## GIVEN PASSAGE
- - - - -
Tandem Press is pleased to host Pathways, a Master of Fine Arts Qualifier Exhibition by Alexandra Riesco, University of Wisconsin-Madison MFA Candidate and 2025-2026 Tandem Press Studio Curatorial Project Assistant. Inspired by her experiences living in several disparate environments, Alexandra Riesco creates records of place and movement through printed and handmade paper pieces. In images that oscillate between abstract and representational, microscopic and macroscopic, she studies the ground closely through a scientific lens, exploring the idea of home in a time of uncertainty and the integral connection between humans and the environment.
Exhibition Statement
Centering the ground as subject, Pathways chronicles my movement within and among distinct environments through collected images, impressions, and samples. This body of work considers ideas of home and displacement, connection and disconnection, the traces left on us by place, and humanity’s impact on the environment.
The ground is the physical point of connection between the body and the environment; it is the source of food and resources, and the foundation for the idea of home. We speak of roots as origins and of earth as a final resting place. Yet, despite humanity’s integral connection to the land, the ground is often overlooked, seen as a backdrop rather than a subject worthy of attention. In Pathways, the ground confronts the viewer in various forms: through images and corresponding soil samples, through objects evoking the materiality of the ground and impressions of its varied surfaces. Referencing the visual language of the sciences, these works reorient the viewer to the ground, asking them to look closely and contemplate their own relationship with their surroundings.
This exhibition is a record of how I strive to physically connect to my own surroundings. I echo the processes that sculpt the landscape through etching, while my monoprints document ephemeral accumulations of material on the ground. Grappling with the tension between scientific objectivity and the emotional implications of home and exile, my meditative acts of close observation, collection, and recording serve both as acts of intimacy and attempts to understand place. The material qualities of handmade paper provide the organic feel of a natural object while the moment of contact between surfaces in printmaking parallels the contact between our bodies and the ground. Throughout these ruminations on my homes, past and present, the growing threat of environmental degradation lingers below the surface.
- - - - -
## EXCERPTED RECORDS
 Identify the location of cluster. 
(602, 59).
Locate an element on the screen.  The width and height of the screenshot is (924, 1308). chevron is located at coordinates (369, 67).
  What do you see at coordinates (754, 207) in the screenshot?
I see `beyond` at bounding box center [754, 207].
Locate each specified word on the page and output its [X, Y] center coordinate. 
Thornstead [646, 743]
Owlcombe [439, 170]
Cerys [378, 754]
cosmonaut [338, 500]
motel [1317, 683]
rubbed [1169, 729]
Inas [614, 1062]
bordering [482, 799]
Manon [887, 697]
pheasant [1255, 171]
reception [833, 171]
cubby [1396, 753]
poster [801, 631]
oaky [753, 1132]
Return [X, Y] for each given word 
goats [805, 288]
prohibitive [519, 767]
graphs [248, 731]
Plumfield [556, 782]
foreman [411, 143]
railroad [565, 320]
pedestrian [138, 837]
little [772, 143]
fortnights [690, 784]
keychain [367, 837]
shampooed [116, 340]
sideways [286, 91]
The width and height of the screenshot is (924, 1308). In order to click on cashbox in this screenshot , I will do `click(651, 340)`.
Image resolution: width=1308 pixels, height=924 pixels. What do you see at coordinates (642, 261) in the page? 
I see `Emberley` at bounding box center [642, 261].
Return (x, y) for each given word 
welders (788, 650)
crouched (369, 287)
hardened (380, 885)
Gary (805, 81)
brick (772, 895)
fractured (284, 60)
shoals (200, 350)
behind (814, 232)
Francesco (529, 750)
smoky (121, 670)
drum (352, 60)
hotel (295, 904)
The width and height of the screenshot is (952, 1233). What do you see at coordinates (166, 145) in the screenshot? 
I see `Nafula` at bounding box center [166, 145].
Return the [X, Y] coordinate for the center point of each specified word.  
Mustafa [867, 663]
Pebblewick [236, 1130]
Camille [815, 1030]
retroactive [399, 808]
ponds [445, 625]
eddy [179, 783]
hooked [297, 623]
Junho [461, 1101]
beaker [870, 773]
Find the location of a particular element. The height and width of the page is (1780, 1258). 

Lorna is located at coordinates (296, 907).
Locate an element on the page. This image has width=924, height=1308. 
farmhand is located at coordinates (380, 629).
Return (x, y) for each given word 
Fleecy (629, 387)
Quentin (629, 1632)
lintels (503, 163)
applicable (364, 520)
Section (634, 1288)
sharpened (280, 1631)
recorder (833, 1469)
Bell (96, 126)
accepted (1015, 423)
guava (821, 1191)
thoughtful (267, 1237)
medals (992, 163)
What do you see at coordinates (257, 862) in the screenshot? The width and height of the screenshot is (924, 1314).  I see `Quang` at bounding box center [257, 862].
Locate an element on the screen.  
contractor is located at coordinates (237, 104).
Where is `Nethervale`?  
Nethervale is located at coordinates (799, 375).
- - - - -
## YOUR TASKS
a: Rewrite the paragraph of the Pathways exhibition text beginning "The ground is the physical point of connection" as a short bulleted list that keeps its main facts.
b: Continue the Pathways exhibition text from where it stops.

## RESPONSE LIST
a:
- The ground is where the body physically meets the environment. It is the source of food and resources and the foundation for the idea of home.
- We speak of roots as origins and of earth as a final resting place.
- Despite humanity's integral connection to the land, the ground is often overlooked and treated as a backdrop rather than a subject.
- In Pathways, the ground confronts the viewer through images, corresponding soil samples, objects evoking its materiality, and impressions of its varied surfaces.
- Drawing on the visual language of the sciences, the works reorient viewers to the ground. They ask viewers to look closely and consider their own relationship with their surroundings.

b:
Artist Biography
Alexandra Riesco is an artist and printmaker from Miami, Florida. Her work is heavily influenced by the natural world and the dynamic processes that drive it. After completing a semester-long geology field program, she discovered the parallels between the forces that shape the planet and the slow, physical processes of printmaking. Her interest in the sciences and deep love for the outdoors feeds her practice, which incorporates drawing, printmaking, and papermaking to explore the bodily experience of the landscape, mapping and the geologic record, and the possibilities of a reciprocal rather than controlling relationship with the environment.
Riesco received her B.A. in Studio Art and Biology modified with Earth Sciences from Dartmouth College in 2017, where she won the Robert Read Prize and the Artist’s Book Prize. After spending a few years working in outdoor education, Riesco returned to printmaking and has worked as an assistant printer, workshop instructor, and manager of a fine art print publisher. She is currently pursuing a Master of Fine Arts degree in Printmaking from the University of Wisconsin, Madison, where she received the Graduate Research Scholars Fellowship from the School of Education.
This exhibition is supported by the Anonymous Fund.